In “Comedy on the Bridge” (1935), based on a Czech play by Václav Kliment Klicpera, the music is more conventional and folk-derived but still arresting, starting with a duet between a trumpet and a violin that quickly turns dissonant, suggesting a world at war. It is a funny war: The characters, one after another, are trapped on a bridge between two opposing territories. Their safe-conduct passes allow them to get on the bridge but not off it on the other side. As their numbers increase, the vocal texture piles up—a trio becomes a quartet and then a quintet—and their situation grows increasingly frantic until an offstage battle ends in victory.

Director James Marvel united the two works through exaggerated acting that suited their farcical natures but never went overboard into camp. Cameron Anderson’s eye-catching black-and-white set had a pattern of bare trees in the background; for “Alexandre bis,” the foreground was a giant sofa that stretched the length of the stage, and for “Comedy on the Bridge,” that expanse became a bridge. Fabio Toblini designed the sharp, funny costumes, making the contrast between the elegant cosmopolitans of the first opera and the peasants of the second. Most of this clothing was also black and white, with one notable exception being Armande’s post-dream get-up: a knee-length red number that went with her newly bobbed hair and her plans for liberation. (Armande also dreamed up a pair of dancing male Demons of Remorse, in red bodysuits and pink tutus, brandishing pitchforks.) Clifton Taylor did the effective lighting.

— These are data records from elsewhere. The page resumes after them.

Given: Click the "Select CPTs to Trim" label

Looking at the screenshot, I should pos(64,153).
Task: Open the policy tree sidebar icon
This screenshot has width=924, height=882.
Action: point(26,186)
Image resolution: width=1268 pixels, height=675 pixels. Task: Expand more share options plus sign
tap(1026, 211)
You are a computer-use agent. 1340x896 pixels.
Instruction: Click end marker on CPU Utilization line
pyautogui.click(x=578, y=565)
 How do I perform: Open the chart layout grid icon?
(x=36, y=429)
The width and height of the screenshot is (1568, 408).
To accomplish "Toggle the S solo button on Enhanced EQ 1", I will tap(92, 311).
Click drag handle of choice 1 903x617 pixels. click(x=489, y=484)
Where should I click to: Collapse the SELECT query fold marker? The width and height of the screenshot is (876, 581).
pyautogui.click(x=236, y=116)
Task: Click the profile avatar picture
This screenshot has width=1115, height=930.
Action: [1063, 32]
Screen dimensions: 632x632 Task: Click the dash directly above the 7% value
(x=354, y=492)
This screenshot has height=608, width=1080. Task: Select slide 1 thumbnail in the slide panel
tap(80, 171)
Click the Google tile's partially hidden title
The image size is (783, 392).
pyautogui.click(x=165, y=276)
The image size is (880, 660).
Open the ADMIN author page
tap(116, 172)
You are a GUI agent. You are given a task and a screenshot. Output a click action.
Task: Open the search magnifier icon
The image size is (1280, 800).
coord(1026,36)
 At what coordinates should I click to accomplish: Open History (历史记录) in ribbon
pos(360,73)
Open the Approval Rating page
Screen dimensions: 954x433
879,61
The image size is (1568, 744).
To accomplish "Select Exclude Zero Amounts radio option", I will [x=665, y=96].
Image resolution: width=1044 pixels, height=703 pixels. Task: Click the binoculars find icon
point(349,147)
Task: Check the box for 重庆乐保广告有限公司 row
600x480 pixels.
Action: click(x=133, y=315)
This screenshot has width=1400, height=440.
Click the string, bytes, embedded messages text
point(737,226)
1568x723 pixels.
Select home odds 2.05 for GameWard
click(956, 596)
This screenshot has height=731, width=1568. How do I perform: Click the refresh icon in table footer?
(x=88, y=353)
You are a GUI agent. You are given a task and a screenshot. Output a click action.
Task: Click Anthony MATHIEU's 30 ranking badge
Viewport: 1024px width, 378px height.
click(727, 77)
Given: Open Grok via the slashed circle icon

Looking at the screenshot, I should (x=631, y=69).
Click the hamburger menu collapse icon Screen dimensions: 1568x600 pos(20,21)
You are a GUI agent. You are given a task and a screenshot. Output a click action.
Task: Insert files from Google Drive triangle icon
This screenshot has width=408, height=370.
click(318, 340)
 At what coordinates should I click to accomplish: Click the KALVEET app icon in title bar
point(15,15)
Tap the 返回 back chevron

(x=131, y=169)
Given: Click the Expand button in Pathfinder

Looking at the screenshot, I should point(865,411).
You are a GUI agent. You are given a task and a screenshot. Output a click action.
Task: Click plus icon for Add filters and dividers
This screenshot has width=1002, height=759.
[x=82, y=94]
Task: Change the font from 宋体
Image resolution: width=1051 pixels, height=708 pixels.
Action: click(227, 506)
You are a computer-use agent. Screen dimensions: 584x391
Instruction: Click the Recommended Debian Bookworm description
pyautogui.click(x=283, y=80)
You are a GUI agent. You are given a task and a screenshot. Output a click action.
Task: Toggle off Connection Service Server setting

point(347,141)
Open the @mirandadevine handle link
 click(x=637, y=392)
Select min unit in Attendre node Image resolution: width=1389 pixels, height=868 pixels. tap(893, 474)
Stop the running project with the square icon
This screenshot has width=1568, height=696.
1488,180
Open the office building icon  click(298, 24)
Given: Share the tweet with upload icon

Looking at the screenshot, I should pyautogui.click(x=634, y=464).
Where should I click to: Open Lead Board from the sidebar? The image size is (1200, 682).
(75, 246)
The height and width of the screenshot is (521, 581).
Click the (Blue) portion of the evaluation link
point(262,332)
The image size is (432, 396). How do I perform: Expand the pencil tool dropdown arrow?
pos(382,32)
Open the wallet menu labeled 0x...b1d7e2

Four excellent young singers took the principal roles in both operas. Jenna Siladie, an ebullient soprano with great stage presence, sparkled as Armande and Popelka, the first hapless character to get stuck on the bridge. Smooth-voiced baritone Jarrett Ott was properly bemused by the ways of women as Alexandre (I and II), and as Popelka’s jealous fisherman fiancé. Bass Joseph Beutel was hilarious as Alexandre’s portrait (sumptuously bearded), which comments on the goings-on (his French diction was particularly good in his spoken lines), and as Bedron, the lecherous farmer and spy who sees Popelka’s plight as an opportunity.